Bir patates tezgahının önünde beklerken, “E akşam pazarı daha ucuz olur dediler ama ucuz değil sanki” diyorum yanımdaki bir kadına. Nermin Teyze anlatmaya başlıyor. 52 yaşındaymış. Emeklilikte yaşa takılanlardan. “Çocuklara bakmaktan geç başladık çalışmaya, şimdi de emekli yapmıyorlar” diye anlatıyor.
Peki ya pahalılık?
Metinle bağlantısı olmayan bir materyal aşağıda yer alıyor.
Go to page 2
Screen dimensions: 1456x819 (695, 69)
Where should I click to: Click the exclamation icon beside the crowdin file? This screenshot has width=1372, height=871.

Ondan çok dertli: “Eskiden de akşam pazarına giderdik ama böyle değildi. 5 lira 1 lira gibi oldu. Bir çıkıyorsun pazara en az 100 lira. Utanmıyorlar bir de diyorlar ki ‘Akşam çıkın pazara’ Ne akşamı ya, gece pazarı kurulsa ancak ona çıkarız belki”
Bu arada Nermin Teyze alıyor patateslerini 3 kilosu 10 lira.
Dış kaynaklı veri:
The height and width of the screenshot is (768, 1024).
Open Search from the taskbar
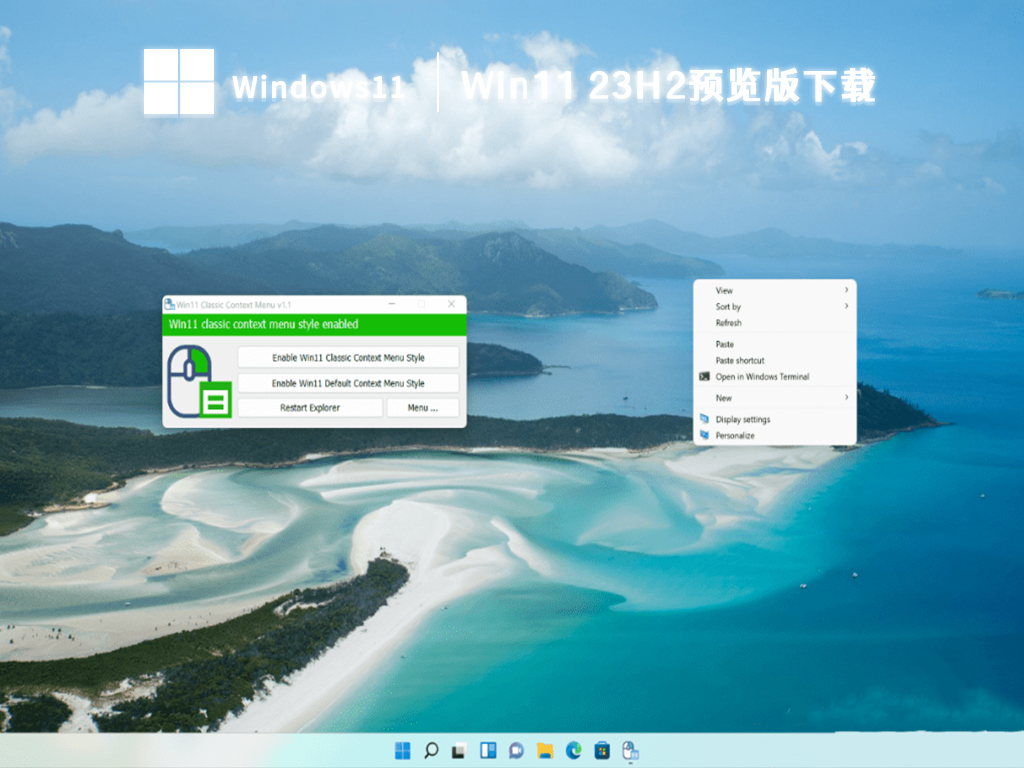[430, 750]
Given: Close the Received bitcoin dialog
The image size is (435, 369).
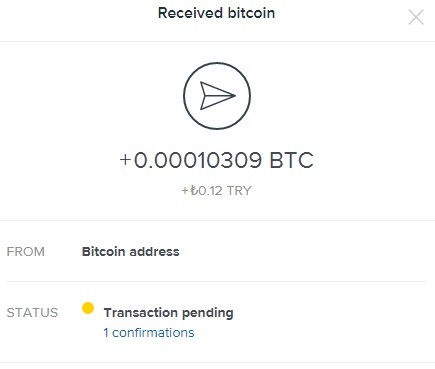Looking at the screenshot, I should click(x=416, y=17).
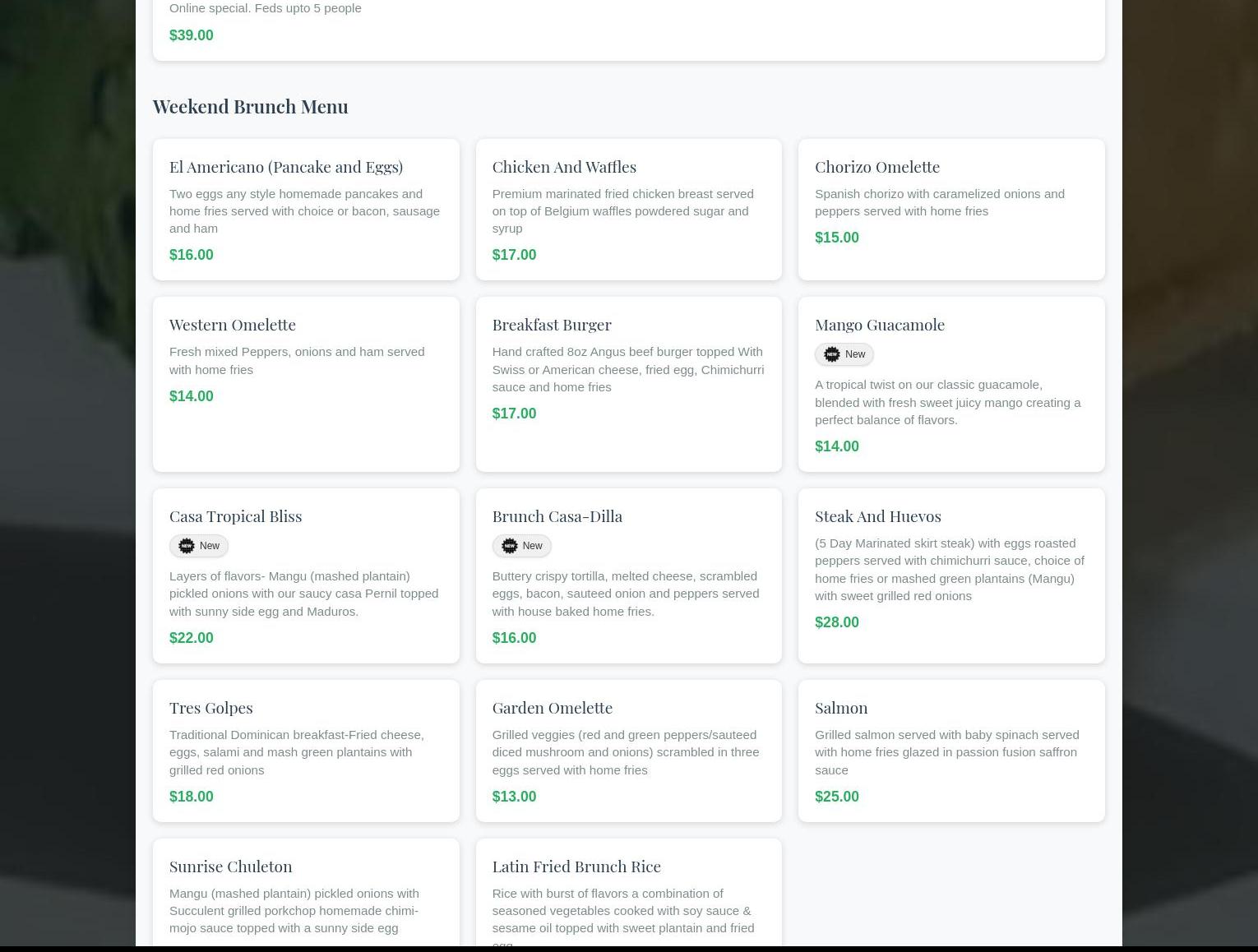Open the Sunrise Chuleton menu item
The height and width of the screenshot is (952, 1258).
pyautogui.click(x=230, y=866)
‘HESAP YAPMAKTAN YORULDUM’
Biber tezgahı da kalabalık tezgahlardan. Biberciyle konuşuyoruz. “Abla ben 1 lira kazanıyorum normalde. Akşam onu bile kazanmıyorum” diyor. Yanımda 40’lı yaşlarındaki kadın “Yine kazanıyorsun işte” diye müdahil oluyor. “Akşam pazarına çıkın dedi Diyanet” diyorum sohbet için. “Çok şükür” diyerek başlıyor konuşmaya: “Aslında geçen sene daha fenaydı. Bu sene fiyatlar iyi. İnsanlar geçiniyorlar işte. Ne olacak sanki. Bu günler de geçer.” diyor.
Ama pazardaki çoğu kişi böyle düşünmüyor. Biraz ileride yeşillik almaya gidiyorum. Bebek arabasındaki çocuğuyla beraber 30’lu yaşlarındaki bir kadınla konuşuyoruz bu sefer. “Çocukla da çok zor oluyor böyle? Bir de akşam pazarına çıkın dediler” diyorum. Sabah da çıkmış aslında pazara. Ama kendi deyişiyle “Öyle bir dolaşmaya”.
“Gündüz nasıldı fiyatlar?” diye soruyorum. “Pahalıydı tabii. Şimdi de öyle ama en azından 1 -2 lira daha ucuz. Her şeyin hesabını yapıyoruz artık. Yoruldum hesap kitap yapmaktan. Çocuk büyüyünce ne yapacağız bilmiyorum” diyor.
‘HARÇLIK VERİRKEN BEŞ KERE DÜŞÜNÜYORUZ’
Biz konuşurken arkadan bir amca atlıyor. “Bu daha iyi günleriniz” diye. “Nasıl yani amca?” diyorum. 68 yaşındaymış İşçi Emeklisi Nuri amca. 47 yaşında emekli olmuş. Bunun erken bir yaş olduğunu ama hakkı olduğu için emekli olduğunu söylüyor. “Şimdi kimse emekli bile olamıyor” diyor.
“Eee emeklilikte geçim daha da zor” diyorum. Başlıyor anlatmaya: “Ben böyle şey görmedim. Hep vardı kriz. Ama bu kadar kötü olmamıştı. Biz ne Demireller, ne Özallar gördük. Ama bu kadar zor değildi o zaman. Torunlara harçlık verirken beş kere düşünüyoruz hanımla.”